The tldr; is that there is something magical about using voice to command a machine and hear a human-like voice in response. However, the realities of working with a voice-first product today make the experience suboptimal for most use cases. To use a film reference, and having recently rewatched Her, I can’t say that we are close to communicating with Samantha, but the path there seems clearer than I thought. [1]

Building an AI voice proof of concept

I kept this proof of concept very light and wrote everything in Python. I created a script called local_chat.py that, when run, initiates a dialogue with an assistant that speaks its responses. I called the assistant Graham. [2]

Graham works by:

  • Using the SpeechRecognition library locally to listen to the computer’s audio inputs.
  • Sending the resulting text to OpenAI’s gpt-3.5-turbo model and parsing the response.
  • Vocalizing the response with ElevenLabs’ text-to-speech API.
  • Each tool had alternatives, but I decided to optimize for response and speech latency. For that, SpeechRecognition won out against things like gTTS or Whisper. GPT-4 may have delivered better responses, but GPT-3.5’s much faster response time was a better trade-off. I used my Mac’s say command for vocalizing responses, but the computer-garbled effect made the experience far less magical. In this case I traded speed for experience with ElevenLabs’ (still quick) API. [3]

    I also explored what it might feel like to speak with this model over the phone. For this I wired the above script to a Twilio phone number. I’d call the number or initiate a call with the call.py script and interact with the AI as above.

    The user experience

    It feels special engaging in a speech conversation with an AI that responds in a lifelike voice. Yet, the experience today feels both like the future and the clunky present. A few things make this hard to work with right now.
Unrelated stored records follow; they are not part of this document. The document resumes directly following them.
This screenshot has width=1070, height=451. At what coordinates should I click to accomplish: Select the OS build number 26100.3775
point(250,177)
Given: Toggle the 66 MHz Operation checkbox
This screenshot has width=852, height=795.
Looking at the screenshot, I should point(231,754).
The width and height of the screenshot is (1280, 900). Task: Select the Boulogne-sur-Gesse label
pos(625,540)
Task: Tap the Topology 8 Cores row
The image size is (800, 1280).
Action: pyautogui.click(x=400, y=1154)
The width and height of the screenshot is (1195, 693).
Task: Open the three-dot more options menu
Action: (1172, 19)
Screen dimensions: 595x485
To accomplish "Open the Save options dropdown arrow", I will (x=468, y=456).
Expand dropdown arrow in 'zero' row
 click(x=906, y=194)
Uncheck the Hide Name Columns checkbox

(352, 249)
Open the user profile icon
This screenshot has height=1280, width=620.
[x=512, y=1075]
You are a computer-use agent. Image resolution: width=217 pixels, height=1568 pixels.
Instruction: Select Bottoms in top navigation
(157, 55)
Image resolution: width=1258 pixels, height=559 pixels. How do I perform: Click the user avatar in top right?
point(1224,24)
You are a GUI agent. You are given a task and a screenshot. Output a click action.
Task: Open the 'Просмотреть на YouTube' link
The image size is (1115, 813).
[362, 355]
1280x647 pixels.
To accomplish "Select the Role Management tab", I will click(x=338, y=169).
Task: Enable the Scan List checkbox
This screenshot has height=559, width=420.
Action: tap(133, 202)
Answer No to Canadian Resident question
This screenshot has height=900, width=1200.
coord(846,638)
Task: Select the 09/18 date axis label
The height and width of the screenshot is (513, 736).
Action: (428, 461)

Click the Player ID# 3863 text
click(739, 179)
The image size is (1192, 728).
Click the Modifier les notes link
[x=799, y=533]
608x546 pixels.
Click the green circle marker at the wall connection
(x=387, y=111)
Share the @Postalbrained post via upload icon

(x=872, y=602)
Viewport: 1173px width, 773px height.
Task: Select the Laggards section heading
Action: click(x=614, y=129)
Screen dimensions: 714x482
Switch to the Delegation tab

    First and foremost is latency. While it’s very cool to speak to Graham, one quickly gets frustrated with the seconds that pass between request and response. It feels like an eternity, moreso than, say, waiting for a text response from GPT-4. Something about speech as an input method makes me impatient.

    Beyond indexing on the fastest technologies I mentioned above, I tried optimizing latency in the interaction. For instance, I found batching functions felt very slow, so I run speech-to-text in chunks as soon as my voice starts and run text-to-speech in chunks as GPT-3.5’s response comes in. This helps somewhat, but not entirely.

    Second, voice does not lend itself to information density. When using Graham, if I ask questions regarding knowledge, it reads a stream of dense paragraphs that are difficult to consume. [4] Asking, however, for help with booking a flight to New York triggered a more “transactional” dialogue that felt more natural over voice and phone [5].

    Related to density, dialogue intended to understand or explore a topic is particularly ill-suited to voice. With audio, information is transmitted once; with text, the information is recorded and visually “callable” seconds, minutes, or hours later. Dense information can be revisited endlessly.

    I mentioned I wired this up to Twilio to get a feel for interacting with AI over the phone. All the above considerations still play here, but I will say that a few additional edges take away from the magic even more. For instance, I found speech recognition fails much more frequently over phone, presumably due to lossiness over the phone channel. I also noticed additional latency.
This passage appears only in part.